The China Youth Daily (中国青年报) is the official newspaper of the Central Committee of the Communist Youth League of China. It has been the official newspaper of the Communist Youth League of China since 1951. It has occasionally published articles critical of the Chinese government.

==History==
The China Youth Daily was established in 1951, six years before the Chinese Socialist Youth League decided to change its name to the Communist Youth League of China (CYL).

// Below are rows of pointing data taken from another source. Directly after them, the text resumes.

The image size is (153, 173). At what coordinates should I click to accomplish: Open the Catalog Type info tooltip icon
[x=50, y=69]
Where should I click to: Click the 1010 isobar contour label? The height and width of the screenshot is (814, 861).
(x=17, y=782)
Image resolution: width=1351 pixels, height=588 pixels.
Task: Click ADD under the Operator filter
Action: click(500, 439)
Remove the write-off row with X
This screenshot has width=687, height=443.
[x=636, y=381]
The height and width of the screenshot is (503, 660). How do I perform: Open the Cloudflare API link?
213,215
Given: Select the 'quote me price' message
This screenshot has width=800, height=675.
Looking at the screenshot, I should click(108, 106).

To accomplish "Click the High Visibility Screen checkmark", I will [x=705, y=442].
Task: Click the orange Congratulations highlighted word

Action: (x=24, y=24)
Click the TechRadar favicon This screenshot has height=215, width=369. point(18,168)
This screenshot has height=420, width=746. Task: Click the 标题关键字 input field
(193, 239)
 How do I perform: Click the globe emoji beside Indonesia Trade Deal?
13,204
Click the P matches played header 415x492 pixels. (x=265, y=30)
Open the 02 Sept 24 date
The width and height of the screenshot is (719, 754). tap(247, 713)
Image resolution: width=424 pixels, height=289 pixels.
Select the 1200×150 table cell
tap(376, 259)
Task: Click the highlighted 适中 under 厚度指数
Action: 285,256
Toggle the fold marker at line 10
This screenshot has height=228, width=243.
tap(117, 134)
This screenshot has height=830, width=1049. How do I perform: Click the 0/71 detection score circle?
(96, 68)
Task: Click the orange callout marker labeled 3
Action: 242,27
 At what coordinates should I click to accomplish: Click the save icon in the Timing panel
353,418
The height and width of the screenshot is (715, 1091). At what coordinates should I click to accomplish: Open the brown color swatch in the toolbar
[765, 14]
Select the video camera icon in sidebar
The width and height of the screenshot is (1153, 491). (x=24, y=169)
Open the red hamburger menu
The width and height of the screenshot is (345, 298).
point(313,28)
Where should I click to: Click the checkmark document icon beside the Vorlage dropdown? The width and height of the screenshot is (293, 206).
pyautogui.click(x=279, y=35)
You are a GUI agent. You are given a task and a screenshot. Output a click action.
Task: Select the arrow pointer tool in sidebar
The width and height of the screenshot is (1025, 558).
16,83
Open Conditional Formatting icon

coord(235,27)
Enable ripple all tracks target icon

The Pan Xiao debate (1980) refers to a published letter sent by a young female reader titled Why is the life path getting narrower and narrower which generated 60 thousand response letters in 7 months. It provoked discussion about the meaning of life in the aftermath of the Cultural Revolution.

The newspaper had a circulation of 800,000 in 2006. Freezing Point (冰点 pinyin: Bing diǎn), a four-page weekly supplement of China Youth Daily was temporarily shut down by the Chinese government in early 2006, due to an anti-censorship letter posted by columnist Li Datong. According to The Washington Post, government censors accused the section of "'viciously attacking the socialist system' and condemned a recent article in it that criticized the history textbooks used in Chinese middle schools." Pressure from retired high-level party officials with open mind and senior scholars forced the government to allow publication again, but without its former editor and top investigative reporter, according to The New York Times.

In March 2018, China Youth Daily won the Third National Top 100 Publications in China.